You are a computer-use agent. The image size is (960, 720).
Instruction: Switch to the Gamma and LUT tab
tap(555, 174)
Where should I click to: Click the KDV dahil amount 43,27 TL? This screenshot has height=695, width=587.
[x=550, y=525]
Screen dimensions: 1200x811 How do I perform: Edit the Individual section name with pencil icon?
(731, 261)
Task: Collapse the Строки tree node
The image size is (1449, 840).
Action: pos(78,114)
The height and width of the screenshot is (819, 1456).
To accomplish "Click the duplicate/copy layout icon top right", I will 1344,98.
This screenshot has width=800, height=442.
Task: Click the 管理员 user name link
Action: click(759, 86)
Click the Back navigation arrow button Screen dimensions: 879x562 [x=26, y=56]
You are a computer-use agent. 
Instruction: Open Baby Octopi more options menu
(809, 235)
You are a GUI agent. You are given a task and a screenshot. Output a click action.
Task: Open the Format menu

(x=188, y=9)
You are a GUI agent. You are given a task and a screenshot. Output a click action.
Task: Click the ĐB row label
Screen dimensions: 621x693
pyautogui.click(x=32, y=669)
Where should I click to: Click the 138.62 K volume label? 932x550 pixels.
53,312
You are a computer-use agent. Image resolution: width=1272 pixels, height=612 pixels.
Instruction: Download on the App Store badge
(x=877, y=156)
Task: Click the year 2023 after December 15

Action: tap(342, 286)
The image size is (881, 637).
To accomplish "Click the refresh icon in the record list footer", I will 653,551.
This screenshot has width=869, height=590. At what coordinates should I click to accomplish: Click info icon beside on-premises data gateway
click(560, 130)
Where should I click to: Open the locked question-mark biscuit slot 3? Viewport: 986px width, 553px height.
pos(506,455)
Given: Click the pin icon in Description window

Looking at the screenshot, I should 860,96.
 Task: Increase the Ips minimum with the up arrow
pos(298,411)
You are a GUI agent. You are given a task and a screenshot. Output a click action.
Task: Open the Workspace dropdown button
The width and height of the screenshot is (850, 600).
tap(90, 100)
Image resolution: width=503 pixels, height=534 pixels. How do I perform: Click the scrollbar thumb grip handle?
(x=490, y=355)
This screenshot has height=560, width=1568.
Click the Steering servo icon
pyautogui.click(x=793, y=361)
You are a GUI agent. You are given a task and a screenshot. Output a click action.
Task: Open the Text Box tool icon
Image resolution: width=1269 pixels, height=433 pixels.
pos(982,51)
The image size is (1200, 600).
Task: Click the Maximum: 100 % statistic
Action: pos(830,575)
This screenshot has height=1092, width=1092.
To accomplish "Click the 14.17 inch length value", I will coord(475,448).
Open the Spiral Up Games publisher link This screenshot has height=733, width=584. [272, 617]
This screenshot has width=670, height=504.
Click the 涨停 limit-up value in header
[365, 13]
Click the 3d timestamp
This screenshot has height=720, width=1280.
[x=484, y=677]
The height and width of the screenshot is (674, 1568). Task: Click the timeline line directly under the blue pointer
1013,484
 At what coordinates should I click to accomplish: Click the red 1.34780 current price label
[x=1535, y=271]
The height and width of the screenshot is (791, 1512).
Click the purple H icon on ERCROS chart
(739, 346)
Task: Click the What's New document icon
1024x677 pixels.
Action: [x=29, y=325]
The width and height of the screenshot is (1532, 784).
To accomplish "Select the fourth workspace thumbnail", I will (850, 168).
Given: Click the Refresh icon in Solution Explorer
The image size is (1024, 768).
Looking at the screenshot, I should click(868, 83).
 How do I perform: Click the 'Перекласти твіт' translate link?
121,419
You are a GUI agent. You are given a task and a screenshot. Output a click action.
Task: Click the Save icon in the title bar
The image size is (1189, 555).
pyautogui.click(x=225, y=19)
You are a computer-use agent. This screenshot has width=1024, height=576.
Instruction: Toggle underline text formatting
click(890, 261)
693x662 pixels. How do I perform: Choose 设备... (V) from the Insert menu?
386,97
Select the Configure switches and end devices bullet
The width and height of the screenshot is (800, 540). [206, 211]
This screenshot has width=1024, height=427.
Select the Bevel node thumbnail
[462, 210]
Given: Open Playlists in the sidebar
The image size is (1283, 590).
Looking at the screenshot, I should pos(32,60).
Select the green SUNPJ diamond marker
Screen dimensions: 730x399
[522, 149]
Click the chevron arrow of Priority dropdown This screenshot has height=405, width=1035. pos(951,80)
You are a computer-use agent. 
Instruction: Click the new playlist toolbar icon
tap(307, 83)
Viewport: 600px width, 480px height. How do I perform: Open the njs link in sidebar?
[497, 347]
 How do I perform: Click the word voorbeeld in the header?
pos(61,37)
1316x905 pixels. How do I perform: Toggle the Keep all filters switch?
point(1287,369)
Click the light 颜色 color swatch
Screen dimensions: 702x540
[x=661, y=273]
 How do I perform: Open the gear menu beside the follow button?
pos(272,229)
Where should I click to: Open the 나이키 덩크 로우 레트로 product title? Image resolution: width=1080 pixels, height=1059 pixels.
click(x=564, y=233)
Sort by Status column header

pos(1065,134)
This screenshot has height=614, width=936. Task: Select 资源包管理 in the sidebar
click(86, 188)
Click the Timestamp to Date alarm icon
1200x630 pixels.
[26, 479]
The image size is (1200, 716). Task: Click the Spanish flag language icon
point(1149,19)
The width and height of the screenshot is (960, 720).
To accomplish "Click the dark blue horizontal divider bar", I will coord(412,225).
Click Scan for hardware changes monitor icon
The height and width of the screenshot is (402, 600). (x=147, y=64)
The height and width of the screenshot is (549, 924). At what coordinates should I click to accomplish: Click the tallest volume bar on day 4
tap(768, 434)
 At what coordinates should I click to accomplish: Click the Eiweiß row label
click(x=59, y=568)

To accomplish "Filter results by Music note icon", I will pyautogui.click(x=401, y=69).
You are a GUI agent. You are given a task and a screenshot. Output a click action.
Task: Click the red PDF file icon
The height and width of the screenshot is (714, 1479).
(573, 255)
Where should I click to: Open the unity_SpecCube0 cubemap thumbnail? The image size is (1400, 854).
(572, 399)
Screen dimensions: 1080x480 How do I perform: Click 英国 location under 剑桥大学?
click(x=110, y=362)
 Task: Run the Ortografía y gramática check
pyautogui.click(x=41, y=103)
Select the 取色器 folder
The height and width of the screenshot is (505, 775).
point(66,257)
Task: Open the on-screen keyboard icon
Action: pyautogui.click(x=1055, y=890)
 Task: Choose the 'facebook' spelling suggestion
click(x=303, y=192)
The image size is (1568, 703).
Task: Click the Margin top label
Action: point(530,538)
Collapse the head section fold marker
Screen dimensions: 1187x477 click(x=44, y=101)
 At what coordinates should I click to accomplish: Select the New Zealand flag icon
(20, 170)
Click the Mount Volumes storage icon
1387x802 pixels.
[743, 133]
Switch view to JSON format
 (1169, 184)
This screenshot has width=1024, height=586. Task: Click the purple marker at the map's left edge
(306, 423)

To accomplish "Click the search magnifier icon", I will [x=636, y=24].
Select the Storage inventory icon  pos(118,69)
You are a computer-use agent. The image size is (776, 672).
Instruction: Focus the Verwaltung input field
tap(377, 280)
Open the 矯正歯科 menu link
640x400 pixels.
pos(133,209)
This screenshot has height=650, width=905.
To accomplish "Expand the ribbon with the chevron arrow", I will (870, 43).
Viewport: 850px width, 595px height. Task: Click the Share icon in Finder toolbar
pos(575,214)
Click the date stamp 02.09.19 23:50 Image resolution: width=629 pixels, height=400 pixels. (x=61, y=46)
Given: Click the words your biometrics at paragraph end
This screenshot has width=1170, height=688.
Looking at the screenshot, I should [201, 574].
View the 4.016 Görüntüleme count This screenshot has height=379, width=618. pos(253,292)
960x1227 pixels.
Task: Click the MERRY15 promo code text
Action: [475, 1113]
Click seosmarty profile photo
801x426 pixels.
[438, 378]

[Exercise objective] Check each line of the entries above, and show every one holding the word "dropdown".

[Result of the task]
Task: Open the Workspace dropdown button
Click the chevron arrow of Priority dropdown This screenshot has height=405, width=1035. pos(951,80)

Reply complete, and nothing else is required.